In this case, an alternative would be to model the heights of fathers and sons as a bivariate normal distribution.
```{r}
ggplot(Galton, aes(y = child, x = parent)) +
geom_jitter() +
geom_density2d()
```
```{r}
# covariance matrix
Galton_mean <- c(mean(Galton$parent), mean(Galton$child))

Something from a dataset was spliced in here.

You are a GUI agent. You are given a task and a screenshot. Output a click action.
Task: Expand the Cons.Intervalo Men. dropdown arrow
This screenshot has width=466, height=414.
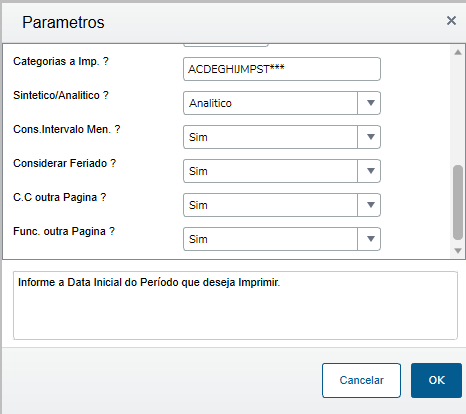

# variance covariance matrix
Galton_cov <- cov(Galton)
Galton_cov
var(Galton$parent)
var(Galton$child)
cov(Galton$parent, Galton$child)
```
Calculate density for a multivariate normal distribution
```{r}
library("mvtnorm")
Galton_mvnorm <- function(parent, child) {
# mu and Sigma will use the values calculated earlier
dmvnorm(cbind(parent, child), mean = Galton_mean,
sigma = Galton_cov)
}
```
```{r}
Galton_mvnorm(Galton$parent[1], Galton$child[1])
```
```{r}
library("modelr")
Galton_dist <- Galton %>%
modelr::data_grid(parent = seq_range(parent, 50), child = seq_range(child, 50)) %>%
mutate(dens = map2_dbl(parent, child, Galton_mvnorm))
```
Why don't I calculate the mean and density using the data grid?
```{r}
library("viridis")
ggplot(Galton_dist, aes(x = parent, y = child)) +
geom_raster(mapping = aes(fill = dens)) +
#geom_contour(mapping = aes(z = dens), colour = "white", alpha = 0.3) +
#geom_jitter(data = Galton, colour = "white", alpha = 0.2) +
scale_fill_viridis() +
theme_minimal() +
theme(panel.grid = element_blank()) +
labs(y = "Parent height (in)", x = "Child height (in)")
```
Using the [plotly](https://plot.ly/r/getting-started/) library
we can make an interactive 3D plot:
```{r}
x <- unique(Galton_dist$parent)
y <- unique(Galton_dist$child)
z <- Galton_dist %>%
arrange(child, parent) %>%
spread(parent, dens) %>%
select(-child) %>%
as.matrix()
plotly::plot_ly(z = z, type = "surface")
```
But with regression we are calculating only one margin.
```{r}
Galton_means <- Galton %>%
group_by(parent) %>%
summarise(child = mean(child))
ggplot(Galton, aes(x = factor(parent), y = child)) +
geom_jitter(width = 0) +
geom_point(data = Galton_means, colour = "red")
```
Note that in this example, it doesn't really matter since a bivariate normal distribution happens to describe the data very well.
This is not true in general, and we are simplifying our analysis by calculating the CEF rather than jointly modeling both.